▸ Problem requirements
Copy out each line of the items below, keeping every character the same.

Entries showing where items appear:
⁂

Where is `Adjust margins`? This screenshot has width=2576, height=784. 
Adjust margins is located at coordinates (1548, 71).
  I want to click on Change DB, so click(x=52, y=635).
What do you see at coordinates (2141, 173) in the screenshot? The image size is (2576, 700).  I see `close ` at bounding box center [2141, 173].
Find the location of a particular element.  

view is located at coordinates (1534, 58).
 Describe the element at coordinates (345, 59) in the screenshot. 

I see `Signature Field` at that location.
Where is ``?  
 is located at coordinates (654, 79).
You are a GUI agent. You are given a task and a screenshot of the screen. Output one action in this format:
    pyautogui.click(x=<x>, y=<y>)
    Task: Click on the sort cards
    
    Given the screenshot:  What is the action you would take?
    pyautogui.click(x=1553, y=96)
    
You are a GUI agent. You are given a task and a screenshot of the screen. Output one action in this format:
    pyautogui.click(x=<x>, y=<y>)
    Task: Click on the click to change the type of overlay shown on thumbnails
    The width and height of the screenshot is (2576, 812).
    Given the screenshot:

⁂

▸ Response below
Where is `Adjust margins`? This screenshot has width=2576, height=784. 
Adjust margins is located at coordinates (1548, 71).
  I want to click on Change DB, so click(x=52, y=635).
What do you see at coordinates (2141, 173) in the screenshot? The image size is (2576, 700).  I see `close ` at bounding box center [2141, 173].
Find the location of a particular element.  

view is located at coordinates (1534, 58).
 Describe the element at coordinates (345, 59) in the screenshot. 

I see `Signature Field` at that location.
Where is ``?  
 is located at coordinates (654, 79).
You are a GUI agent. You are given a task and a screenshot of the screen. Output one action in this format:
    pyautogui.click(x=<x>, y=<y>)
    Task: Click on the sort cards
    
    Given the screenshot:  What is the action you would take?
    pyautogui.click(x=1553, y=96)
    
You are a GUI agent. You are given a task and a screenshot of the screen. Output one action in this format:
    pyautogui.click(x=<x>, y=<y>)
    Task: Click on the click to change the type of overlay shown on thumbnails
    The width and height of the screenshot is (2576, 812).
    Given the screenshot:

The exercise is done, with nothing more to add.